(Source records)

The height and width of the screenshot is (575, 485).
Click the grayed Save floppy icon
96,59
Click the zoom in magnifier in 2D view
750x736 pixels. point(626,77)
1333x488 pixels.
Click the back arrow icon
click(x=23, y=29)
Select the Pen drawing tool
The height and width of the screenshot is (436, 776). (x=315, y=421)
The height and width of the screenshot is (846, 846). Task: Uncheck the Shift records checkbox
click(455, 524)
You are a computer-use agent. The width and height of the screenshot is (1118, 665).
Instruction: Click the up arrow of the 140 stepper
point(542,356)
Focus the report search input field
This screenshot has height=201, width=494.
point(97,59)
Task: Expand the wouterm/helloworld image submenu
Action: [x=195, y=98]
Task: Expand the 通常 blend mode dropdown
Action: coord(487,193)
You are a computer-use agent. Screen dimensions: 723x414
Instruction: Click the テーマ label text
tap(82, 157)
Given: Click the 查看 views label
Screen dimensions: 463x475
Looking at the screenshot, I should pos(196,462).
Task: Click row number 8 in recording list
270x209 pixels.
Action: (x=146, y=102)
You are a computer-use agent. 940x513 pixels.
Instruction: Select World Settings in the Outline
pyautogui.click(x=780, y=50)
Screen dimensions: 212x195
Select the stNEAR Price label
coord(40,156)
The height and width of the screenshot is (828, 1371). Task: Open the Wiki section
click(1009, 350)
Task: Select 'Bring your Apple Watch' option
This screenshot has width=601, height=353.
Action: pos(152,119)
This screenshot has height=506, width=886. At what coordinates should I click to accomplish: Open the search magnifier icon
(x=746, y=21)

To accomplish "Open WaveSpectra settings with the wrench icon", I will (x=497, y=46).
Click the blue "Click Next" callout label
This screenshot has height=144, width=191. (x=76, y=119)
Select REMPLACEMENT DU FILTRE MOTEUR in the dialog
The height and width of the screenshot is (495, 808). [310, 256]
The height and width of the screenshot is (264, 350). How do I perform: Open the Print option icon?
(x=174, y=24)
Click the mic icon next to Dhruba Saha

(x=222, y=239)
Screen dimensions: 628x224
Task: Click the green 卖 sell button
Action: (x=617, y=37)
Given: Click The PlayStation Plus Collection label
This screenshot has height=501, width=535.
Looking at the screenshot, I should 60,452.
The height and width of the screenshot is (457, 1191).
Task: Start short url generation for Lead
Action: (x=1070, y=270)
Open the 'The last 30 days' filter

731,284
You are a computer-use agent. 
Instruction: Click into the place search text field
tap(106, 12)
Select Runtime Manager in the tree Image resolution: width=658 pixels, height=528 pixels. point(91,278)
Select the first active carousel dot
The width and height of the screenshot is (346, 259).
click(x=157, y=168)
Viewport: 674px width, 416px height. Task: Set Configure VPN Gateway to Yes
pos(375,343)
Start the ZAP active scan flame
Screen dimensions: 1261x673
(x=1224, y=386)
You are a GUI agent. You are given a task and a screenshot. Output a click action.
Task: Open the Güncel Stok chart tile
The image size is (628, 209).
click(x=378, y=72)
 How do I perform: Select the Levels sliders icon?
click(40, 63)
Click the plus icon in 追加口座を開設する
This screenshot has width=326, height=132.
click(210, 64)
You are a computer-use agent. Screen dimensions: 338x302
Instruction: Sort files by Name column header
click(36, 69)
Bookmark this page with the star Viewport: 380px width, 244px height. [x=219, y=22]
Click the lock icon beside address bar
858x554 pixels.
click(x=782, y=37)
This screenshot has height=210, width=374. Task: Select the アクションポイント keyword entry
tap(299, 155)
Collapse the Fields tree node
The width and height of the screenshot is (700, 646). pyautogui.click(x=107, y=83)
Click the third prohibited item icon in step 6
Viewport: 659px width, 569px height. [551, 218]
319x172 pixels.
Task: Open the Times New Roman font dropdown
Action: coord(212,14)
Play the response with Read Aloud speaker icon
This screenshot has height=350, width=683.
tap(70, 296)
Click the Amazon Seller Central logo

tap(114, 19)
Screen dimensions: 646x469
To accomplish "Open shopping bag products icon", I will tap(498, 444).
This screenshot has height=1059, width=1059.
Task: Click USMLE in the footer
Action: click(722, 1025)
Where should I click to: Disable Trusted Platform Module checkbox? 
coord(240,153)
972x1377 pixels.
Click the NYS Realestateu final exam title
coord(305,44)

To do -
Output, from the data above, the lines from the line with "Select Runtime Manager" to the line with "You are a computer-use agent. Screen dimensions: 338x302" exactly as they stand, both ends included and nothing else.

Written answer -
Select Runtime Manager in the tree Image resolution: width=658 pixels, height=528 pixels. point(91,278)
Select the first active carousel dot
The width and height of the screenshot is (346, 259).
click(x=157, y=168)
Viewport: 674px width, 416px height. Task: Set Configure VPN Gateway to Yes
pos(375,343)
Start the ZAP active scan flame
Screen dimensions: 1261x673
(x=1224, y=386)
You are a GUI agent. You are given a task and a screenshot. Output a click action.
Task: Open the Güncel Stok chart tile
The image size is (628, 209).
click(x=378, y=72)
 How do I perform: Select the Levels sliders icon?
click(40, 63)
Click the plus icon in 追加口座を開設する
This screenshot has width=326, height=132.
click(210, 64)
You are a computer-use agent. Screen dimensions: 338x302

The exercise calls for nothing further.